The first thing I thought when I read the release was the if the user's workstation is already taken by malware, this very same malware has absolutely full control over the workstation and could change the DNS configuration of the user's workstation itself, without the added complexity of drilling down a wireless router configuration that could be any brand! Furthermore, why has only D-Link introduced this feature and other manufacturers didn't do the same? The answer is not obvious.
The access to a router's configuration depends on proper authentication of an administrative user. If any malware is able to gain administrative access to a router up to to point of being able to change the DNS setting, something is gotta be wrong with access control to the router. D-Link claims that some malware capture the keystrokes and thus would be relatively easy to obtain the password. Well, keystrokes capture software are relatively common in the wild and this is precisely why "virtual keyboards" are so easy to find on several websites and a lot more effective than the deployment of a CAPTCHA, specially if we take into consideration that wireless router microcodes are supposed to be a lean piece of software.
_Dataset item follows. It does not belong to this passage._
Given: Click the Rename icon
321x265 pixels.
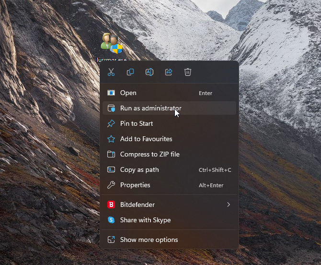Looking at the screenshot, I should [149, 72].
For me, the story only makes sense if we imagine that it's feasible to workaround the traditional router authentication and somehow obtain directly access to the configuration pages, possibly exploiting a more severe (and more expensive to be fixed as well) vulnerability on the router operating system. Even worst if this vulnerability can be remotely exploited despite the fact that remote management from the Internet is not enabled on the router. Theory os conspiracy? Perhaps. Notwithstanding, until fully understanding what is behind this story, if I have to chose between a D-Link router and the router from another brand I think I will go with the later. If D-Link's idea was to introduce a feature just for marketing purposes, that might actually work against them if more geeks like me start to think the same way I do.
By the way, a CAPTCHA is not not a security feature. It serves to differentiate a machine from a human being. If a system is only secure while it ensures only human beings can get access to it, this system is not secure at all. Maybe the security of this system is all based in the fact that human beings commit mistakes or are not as fast or as persistent as a piece of software handcrafted by a hacker.